Нижнюю хронологическую границу исследования новгородских славянских топонимических древностей целесообразно отнести ко времени начального освоения славянами Ильмень-Волховского бассейна. «Жесткой» датировки здесь нет, но вряд ли мы особенно погрешим против истины, приняв VII-VIII вв. н. э. за время относительно устойчивого расселения славян и закрепления славянской речи в центральных районах Новгородской земли (опираясь в первую очередь на известные археологические выводы о сложении культур псковско-боровичских длинных курганов и новгородских сопок)  .

 

В пределах обозначенного периода, довольно значительного - от первых веков славянского освоения Северо-Запада до последней четверти XV в., состояние диалектной восточнославянской речи, разумеется, менялось. Столь большой временной промежуток нельзя принять за бытие одного языка, хотя термин «древнерусский» зачастую как раз и используется обобщенно при указании на восточнославянское этническое и языковое единство приблизительно в отмеченных выше временных пределах [Хабургаев 1980, 14]. В зависимости от тех или иных целей и аспектов изучения языковой истории, можно и нужно выделять стадию обособления и распространения восточнославянских диалектов (восточнославянский период), ранне- и позднедревнерусский этапы. Но при этом полезно учитывать известный тезис о значительной близости ранних славянских языков. Различия между молодыми славянскими языками I - нач. II тыс. н. э. по сути дела не выходят по своему масштабу за рамки междиалектных различий внутри любого современного периода. Столь высокая мера общеславянского в отдельных славянских языках позволила, например, А.А.Зализняку обозначить древненовгородский диалект, хотя бы на ранних стадиях его письменной фиксации, просто как диалект позднего праславянского языка, входящий в группу восточнославянских диалектов [Зализняк 2004, 7]. Восхождение по оси времени, разумеется, дает все больше оснований рассуждать о древненовго- родском как диалекте древнерусского языка, однако с точки зрения внутренней логики языкового развития речь идет лишь о постепенном замещении одного качества другим и четких разделительных линий просматривается немного.

 

Конкретизация хронологических границ, существенная для темы поиска и анализа славянских топонимических древностей Новгородской земли, позволяет уточнить базовое понятие топонимического архаизма. В принятом нами понимании славянский топонимический архаизм - это географическое название, охарактеризованное пережиточными, непродуктивными чертами своей структуры (мотивационными, деривационными, фонетическими), исчерпавшее к концу древнерусского периода потенциал возникновения в континууме окружающих диалектов. Топонимические архаизмы генетически связаны не с настоящим, а с предшествовавшим языком-источником (или предшествовавшими языками- источниками) и, будучи реликтами позднепраславянского и древнерусского времени, сравнительно немногочисленны на фоне остальной современной топонимии региона, хотя, разумеется, с углублением исследований число их будет возрастать. В целом топонимические архаизмы повышенно значимы со стороны своих референтов, поскольку многие из них прикреплены к древним значительным поселениям и сравнительно крупным водоемам. Как правило, специфична ареальная дистрибуция топонимических архаизмов: для них характерны рассеянные локализации-вкрапления в несмежных, отдаленных диалектных зонах одного языка, но чаще нескольких языков (отдаленные «кросс- диалектные» и «кросс-языковые» связи), хотя не исключены и единичные, изолированные локализации в пределах одного диалектного массива. Спорадичность, широкая межславянская территориальная рассеянность топонимических архаизмов обусловлена разнообразными процессами распространения ближайшеродственных славянских диалектов и языков в далеком прошлом. Эти названия - осколки ареалов, в древности, надо полагать, более плотных и очерченных, а позднее размытых и разрушенных. Славянская топонимия, сохранившая, усилившая или получившая потенциал спонтанного возникновения после распада древнерусского языка, репрезентирует уже генетически русский (старорусский и позднерусский) слой географических названий. Такую топонимию имеет смысл назвать «фоновой»: она наиболее многочисленна и в силу этого качества во многом определяет специфику современного топонимического, преимущественно ойконимического и микротопонимического, ландшафта региона, его интегральный фон.

- [ИСХОДНЫЕ ДАННЫЕ]
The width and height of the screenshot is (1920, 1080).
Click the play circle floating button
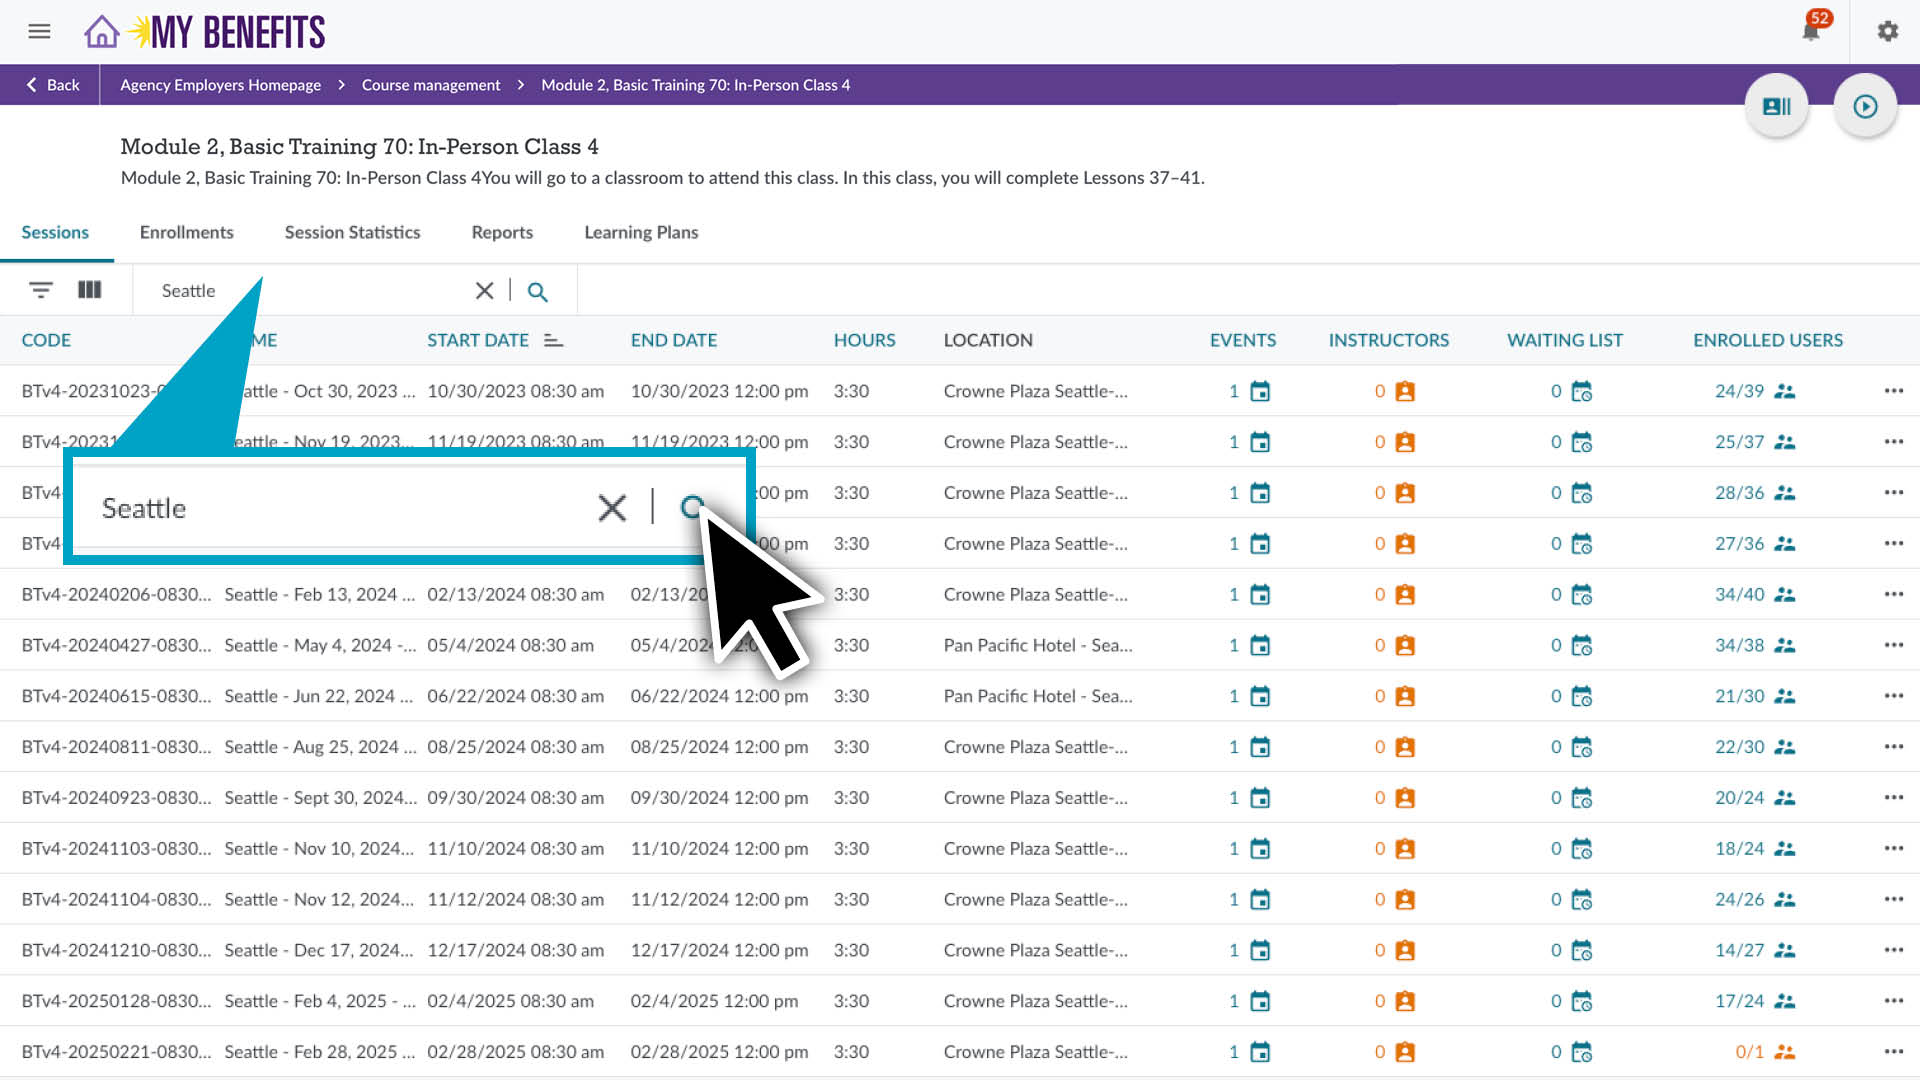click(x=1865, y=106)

- [НАБОР ЗАДАНИЙ]
1. Почему, согласно тексту о новгородских топонимических древностях, топонимические архаизмы повышенно значимы со стороны своих референтов? Ответьте одним-двумя предложениями.
2. Продолжите текст о новгородских топонимических древностях, начав сразу после его последнего предложения.

- [ОТВЕТЫ К ЗАДАНИЯМ]
1. Топонимические архаизмы повышенно значимы со стороны своих референтов потому, что многие из них прикреплены к древним значительным поселениям и сравнительно крупным водоемам.

2.
 

Понятие топонимического архаизма, разумеется, приложимо не только к названиям славянского происхождения. Древнейшие субстратные дославянские топонимы (преимущественно гидронимы) являются реликтовыми остатками вымерших диалектов и языков и архаичны уже по определению. В Новгородской земле обнаруживается также немалое количество фактов т. н. новейшего, неархаического субстрата - преимущественно карельской, эстонской и летто-литовской микротопонимии XVII-XIX вв.

 

Несколько забегая вперед отметим, что новгородская славянская топонимия, охарактеризованная пережиточными чертами языка, в значительной массе случаев показывает широкие межтерриториальные соответствия, часто на Западе Славии, реже по всей Славии или в пределах одного восточнославянского диалектного континуума. Топонимию (и антропонимию) с отдаленными межъязыковыми линиями связей, уходящими за пределы восточнославянской области, предпочтительно называть «общеславянской» или «(поздне)праславянской»; последний термин, применительно к специфике нашего топонимического исследования, кажется более удачным, поскольку подчеркивает важный фактор времени и не столь строг к тому, что касается территориальных ограничений. Онимы, ограниченные восточнославянской областью распространения, допускают квалификацию в качестве «восточнославянских» или «древнерусских» (по соображениям хронологии и следуя традиции, имеет смысл чаще использовать второй из этих терминов, точнее конкретизирующий эпоху). Но чаще по ходу исследования, при отсутствии особой необходимости в разграничении указанных понятий, мы будем пользоваться термином более широкого значения - «древнеславян- ский», который замещает всю перечисленную выше терминологию. Наконец вполне оправданным кажется применение термина «древненовго- родский», которым мы характеризуем диалектные факты, не выходящие за пределы древней Новгородской земли.

 

Процедура поиска славянской топонимической архаики на новгородской территории базируется в целом на принципах, которые ранее были сформулированы О. Н. Трубачевым при изучении древней топонимии восточных славян. По мысли исследователя, категорию ранней восточнославянской топонимии составляют названия, которые: 1) образованы от ан- тропонимических или апеллятивных основ, неизвестных в свободном употреблении в восточнославянских языках; 2) являют собой, с точки зрения восточнославянского языкового материала, собственно топонимические образования по особым древним словообразовательным моделям; 3) находят преимущественно в западнославянских языках (польский и чешский) полные и точные соответствия с той характерной особенностью, что западнославянские параллели не ограничиваются топонимией, но имеют надежные западнославянские языковые источники как в антро- понимии, так и в лексике [Трубачов 1971, 16].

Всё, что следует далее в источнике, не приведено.